Jamila Adeyemi was one of the first true Nomads. Spliced at twenty-two in a back-alley hive beneath the ruins of Abuja, her graft had taken perfectly. Her spine now ended in a cluster of writhing neural vines, each tipped with bio-conductive barbs that could jack into any rig. She chose a hybrid: a rusted-out okada frame fused with vulture-wing gliders, powered by her own electric battery—a fist-sized organ grown in her chest cavity, thrumming with perpetual charge. It fed on her adrenaline, her dreams, her rage. When she revved, it was her heart that roared.

The world above was a biopunk wasteland—skies choked with mutant pollen storms, roads overgrown with carnivorous vines that lashed at anything moving too slow, megacities reduced to skeletal hives where unspliced baselines huddled in fear of the sun. The Nomads owned the in-between: the veinroads, those cracked highways laced with conductive fungi that charged their batteries as they rode. They flew low over the badlands, gliders catching thermals from geothermal vents, or drove through the night with bioluminescent scales lighting the way.

Jamila’s roost was the Skyvein Clan—a loose flock of thirty Veinroaders who migrated between the underhives and the rare green zones where engineered algae still bloomed. They weren’t rebels or raiders. They were couriers: carrying gene-vaults, data-spores, the last untainted seeds from one enclave to another. Unity with their rigs meant no fatigue, no hunger pains—just the endless hum of bioelectric flow. But the graft had a price: the animal values bled in. Vulture instincts made them circle dying baselines, not out of cruelty, but curiosity. Cheetah splices pushed for speed over safety. Jamila’s own graft carried osprey traits—fierce loyalty to the flock, a hunger for heights, but a growing disdain for the grounded.

One cycle, during the Pollen Eclipse when mutant blooms blotted the sun for weeks, the clan picked up a distress spore from the Nairobi Underhive. “Vault breach,” it whispered in bio-code. “Blighted seeds. Need new stock.” Jamila volunteered. Her rig—nicknamed Kipepeo, Butterfly—was built for solo flights: lightweight carbon-bone frame, osprey-wing spans that folded for tight dives, battery humming at 98% efficiency.

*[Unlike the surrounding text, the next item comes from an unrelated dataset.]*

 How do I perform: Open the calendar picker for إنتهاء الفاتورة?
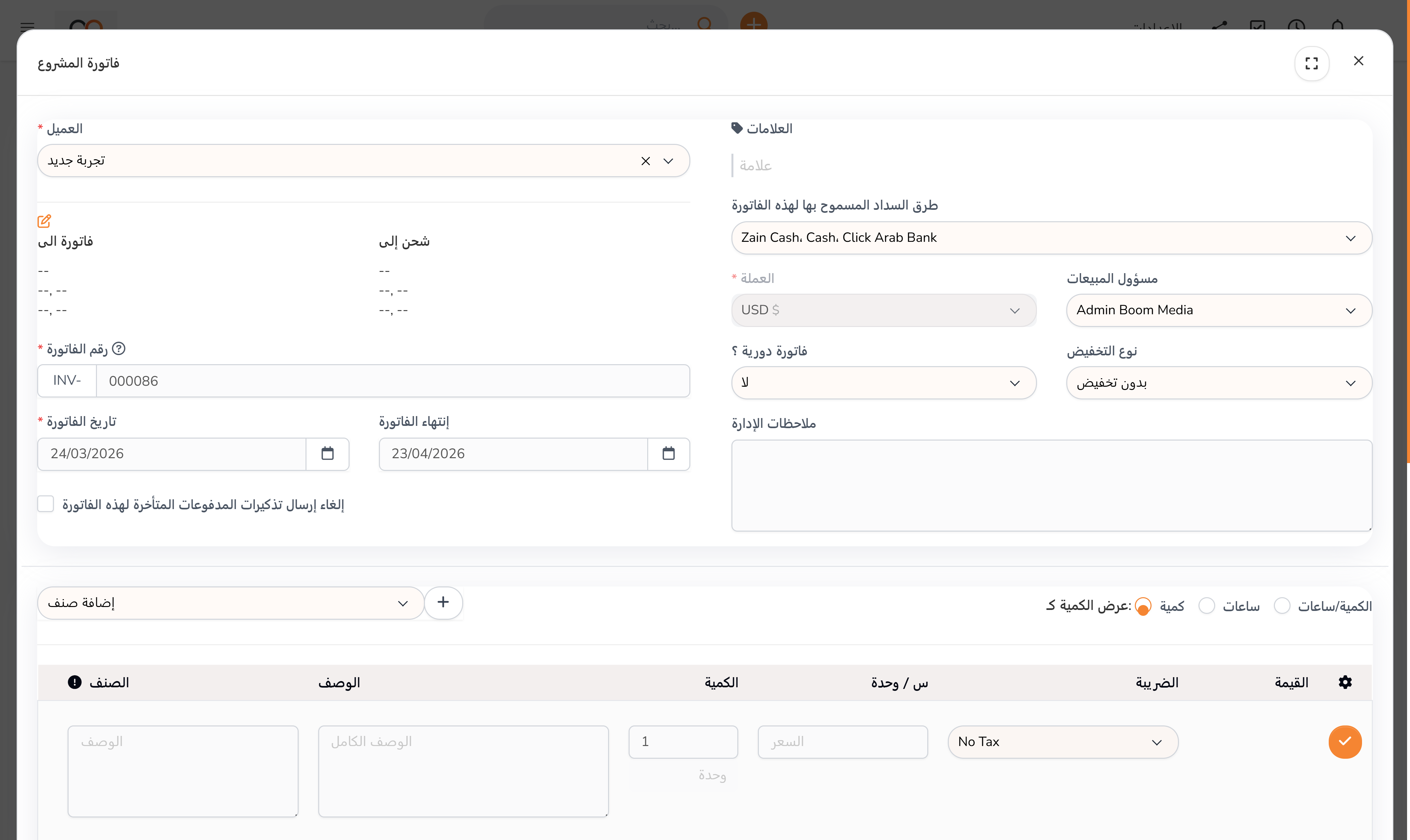[x=668, y=453]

She jacked in at dusk. The neural vines slithered from her back ports, barbing into the rig’s sockets. Unity hit like a storm—her heart synced to the battery’s pulse, her eyes sharpened to hawk-vision, her limbs became the wings. No separation. She was Kipepeo. Lifted off the veinroad with a single leap, thermals carrying her upward through the pollen haze.

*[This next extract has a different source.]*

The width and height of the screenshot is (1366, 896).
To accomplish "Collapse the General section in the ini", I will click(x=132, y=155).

The flight south was a gauntlet. Vulture-spliced raiders circled below, their glider-rigs patched with scavenged bone. Jamila dove through a pollen storm—mutant spores that could clog grafts and drive instincts wild. Her osprey values surged: protect the flock, find the heights. She climbed above the haze, battery whining as it overclocked her bio-rhythms. Adrenaline spiked; the battery fed on it, glowing hot against her ribs.

Nairobi’s ruins loomed—a biopunk necropolis of vine-choked skyscrapers, bioluminescent fungi pulsing in the shadows like living neon. The Underhive entrance was a cracked metro tunnel guarded by cheetah-sentries—fur-scaled hybrids with claws that could rend carbon-bone. They let her pass when she broadcast the spore-code.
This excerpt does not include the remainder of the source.